EXERCISE:
With pictures removed, the data below should be returned exactly.

== Segment start ==

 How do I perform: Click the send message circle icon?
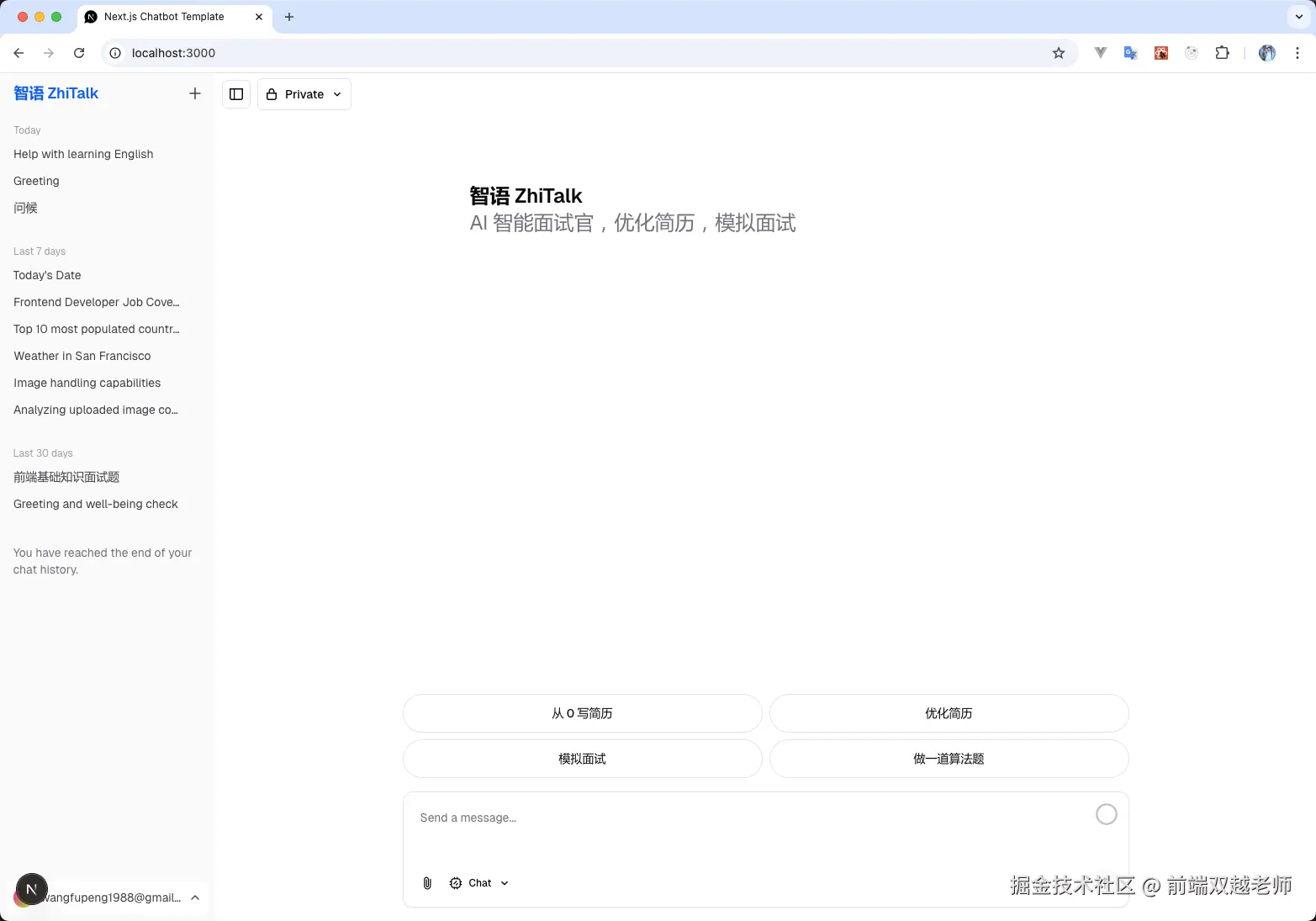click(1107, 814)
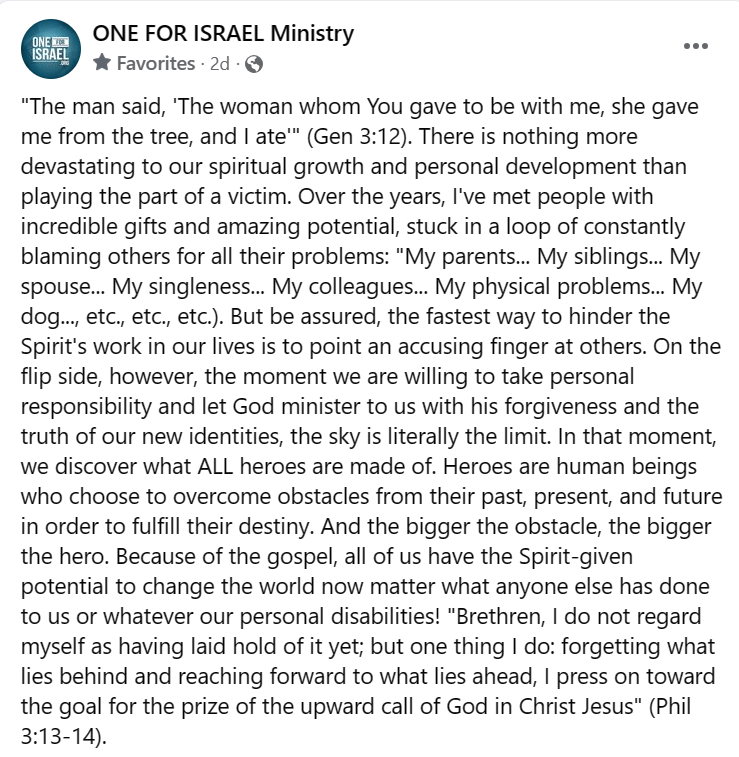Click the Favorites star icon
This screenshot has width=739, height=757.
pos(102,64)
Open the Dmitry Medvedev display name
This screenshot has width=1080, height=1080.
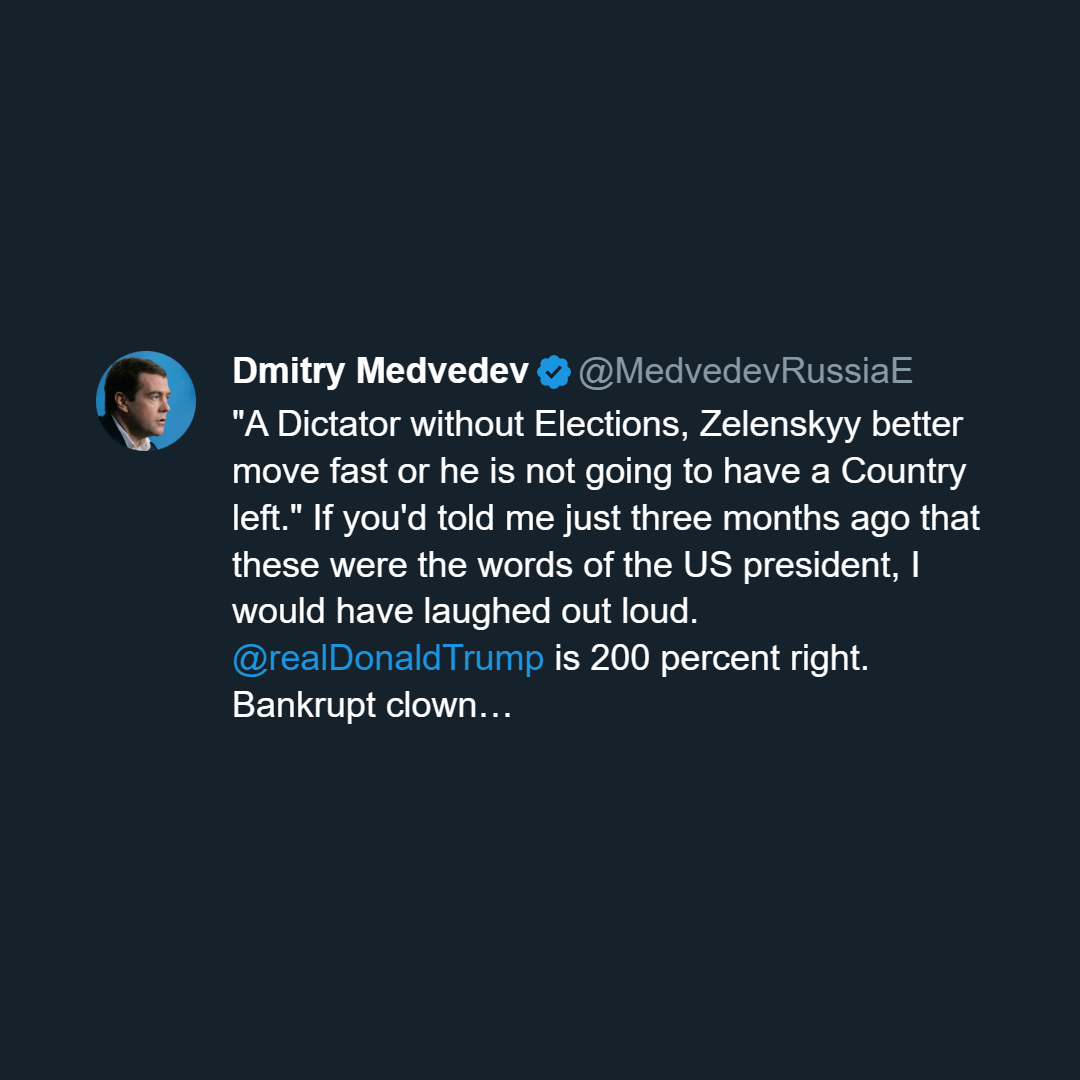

== Segment end ==

RESULT FOR THIS TASK:
 How do I perform: Click the send message circle icon?
click(1107, 814)
Click the Favorites star icon
This screenshot has width=739, height=757.
pos(102,64)
Open the Dmitry Medvedev display name
This screenshot has width=1080, height=1080.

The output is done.